小さな約束
05
その日、キラは四才になった。
「そろそろ学校に通わないとね」
ギルバートが不意にそう言ってくる。
「がっこう、ですか?」
学校という言葉は知っていた。しかし、それが自分に関係あることだとは思えなかったのだ。

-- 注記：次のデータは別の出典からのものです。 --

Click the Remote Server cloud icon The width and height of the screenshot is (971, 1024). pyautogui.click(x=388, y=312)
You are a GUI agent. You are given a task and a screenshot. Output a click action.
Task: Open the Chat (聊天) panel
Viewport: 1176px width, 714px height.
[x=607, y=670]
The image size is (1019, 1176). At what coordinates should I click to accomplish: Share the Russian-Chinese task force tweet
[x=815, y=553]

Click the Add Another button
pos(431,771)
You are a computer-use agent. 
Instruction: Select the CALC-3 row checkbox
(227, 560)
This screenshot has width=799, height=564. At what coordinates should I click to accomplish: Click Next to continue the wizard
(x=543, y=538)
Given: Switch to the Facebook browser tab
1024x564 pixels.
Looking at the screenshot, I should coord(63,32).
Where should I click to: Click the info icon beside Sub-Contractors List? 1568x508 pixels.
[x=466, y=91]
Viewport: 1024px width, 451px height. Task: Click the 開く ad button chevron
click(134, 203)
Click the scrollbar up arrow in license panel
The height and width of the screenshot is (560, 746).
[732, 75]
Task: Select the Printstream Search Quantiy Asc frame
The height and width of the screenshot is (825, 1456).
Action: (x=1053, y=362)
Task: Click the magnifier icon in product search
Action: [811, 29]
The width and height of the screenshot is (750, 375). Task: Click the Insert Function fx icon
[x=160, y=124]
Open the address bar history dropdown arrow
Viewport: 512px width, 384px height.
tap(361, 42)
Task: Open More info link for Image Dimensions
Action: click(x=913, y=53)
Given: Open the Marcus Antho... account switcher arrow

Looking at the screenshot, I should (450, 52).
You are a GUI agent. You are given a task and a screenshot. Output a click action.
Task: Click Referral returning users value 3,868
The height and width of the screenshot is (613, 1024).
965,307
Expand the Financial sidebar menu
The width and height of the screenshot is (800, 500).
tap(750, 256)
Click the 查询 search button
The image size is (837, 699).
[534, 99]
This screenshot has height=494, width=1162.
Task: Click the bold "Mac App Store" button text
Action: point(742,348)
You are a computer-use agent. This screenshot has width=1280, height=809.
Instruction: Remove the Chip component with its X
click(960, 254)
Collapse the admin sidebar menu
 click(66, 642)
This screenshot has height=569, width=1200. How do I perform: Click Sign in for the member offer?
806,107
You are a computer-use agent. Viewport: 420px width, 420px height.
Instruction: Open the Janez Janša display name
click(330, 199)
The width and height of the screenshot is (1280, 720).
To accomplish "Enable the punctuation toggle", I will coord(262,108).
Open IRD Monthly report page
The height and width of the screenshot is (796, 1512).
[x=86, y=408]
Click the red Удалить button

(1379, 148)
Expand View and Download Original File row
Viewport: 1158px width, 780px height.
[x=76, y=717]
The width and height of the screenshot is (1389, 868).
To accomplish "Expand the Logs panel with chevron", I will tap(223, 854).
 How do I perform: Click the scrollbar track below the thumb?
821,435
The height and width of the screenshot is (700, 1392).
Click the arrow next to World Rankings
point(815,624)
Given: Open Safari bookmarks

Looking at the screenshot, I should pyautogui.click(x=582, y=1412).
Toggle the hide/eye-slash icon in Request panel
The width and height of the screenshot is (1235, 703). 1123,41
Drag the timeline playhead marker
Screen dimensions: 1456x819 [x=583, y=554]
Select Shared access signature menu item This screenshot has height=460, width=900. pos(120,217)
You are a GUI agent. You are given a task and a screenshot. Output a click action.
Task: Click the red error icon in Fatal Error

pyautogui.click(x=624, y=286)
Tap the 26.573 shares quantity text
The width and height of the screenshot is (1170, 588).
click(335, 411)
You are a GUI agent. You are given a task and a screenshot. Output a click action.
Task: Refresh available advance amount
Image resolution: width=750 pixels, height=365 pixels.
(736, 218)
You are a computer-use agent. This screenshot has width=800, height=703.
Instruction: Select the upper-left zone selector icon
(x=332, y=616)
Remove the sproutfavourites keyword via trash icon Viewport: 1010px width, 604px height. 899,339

「そうだよ。いつまでも家の中だけで過ごす訳にはいかないからね」
だから、キラも学校に行ってみよう。彼はそう言って微笑む。
「らうしゃんも、いったの?」
視線を彼に移すとこう問いかける。
「行った。そして、今も別の学校に通っている」
そう言って彼は微笑んだ。
「大丈夫だ。いやならば行かなくてもいい。そのときには私がいろいろと教えてあげるから」
だから、まずはお試しで通っていなさい。彼はそう続ける。
「学校に行けば友だちができるかもしれない」
ラウの言葉に、キラは首をかしげた。
「ともだちって、なぁに?」
そして、こう問いかける。それにラウは珍しくも困ったような表情を作った。
「友だちというのは……」
「一緒に遊んだり勉強したりしてくれる仲のいい人のことだよ。家族以外のね」
自分やラウ、それにレイは家族だから《友だち》ではない。彼は教えてくれた。
「……よく、わからない」
そんな存在が本当にいるのだろうか。
「わからなくても、すぐにわかるようになるよ」
学校に行ってみればね、とギルバートは笑う。
「どうしてもだめならば、ラウが言っていたようにそのときに考えよう」
こう言われて、キラは小さく首を縦に振って見せた。
「いい子だ」
ギナが優しく頭をなでてくれる。それが嬉しくてキラは目を細めた。
「がっこ、いく?」
不意に、レイの小さな手がキラの服を握りしめてくる。
「れーもがっこ」
一緒に行くと言っているのだろうか。
「お前はまだ無理だ。四才にならなければ学校には行けない」
ラウが彼と視線を合わせながら言葉を口にする。
すぐには意味が飲み込めなかったのだろか。レイは首をかしげた。だが、すぐに泣きそうな表情になる。
「やーっ! いっしょ、いくのぉ!!」
そう思った次の瞬間、彼はこう言って泣き出す。
「……れい……」
どうしたらいいのだろうか、とキラはギルバートとラウを交互に見つめる。
「君はまだ学校に行ける年齢ではない。これは仕方がないことだよ。あきらめなさい」
ギルバートはため息とともにレイの頭に手を置く。
「キラも一人で我慢していたからね。君も我慢しなさい」
大丈夫。すぐだよ、とギルバートは笑った。
「君がいい子でいれば、キラはちゃんとほめてくれるしね」
その言葉に、今度はキラの方が首をかしげる。
「ぼくがほめると、れいはうれし?」
この言葉に、レイはまだ涙をまつげにまとわせながら頷いて見せた。
「キラはほめてくれそうだね」
この言葉で、レイはとりあえず納得したらしい。
「これからは、もっといろいろな経験をしないとね」
学校に行く前にみんなでちょっとお出かけしようか。その言葉にレイの涙が止まった。
この日、二人の世界は少しだけ外に向けて扉を開いた。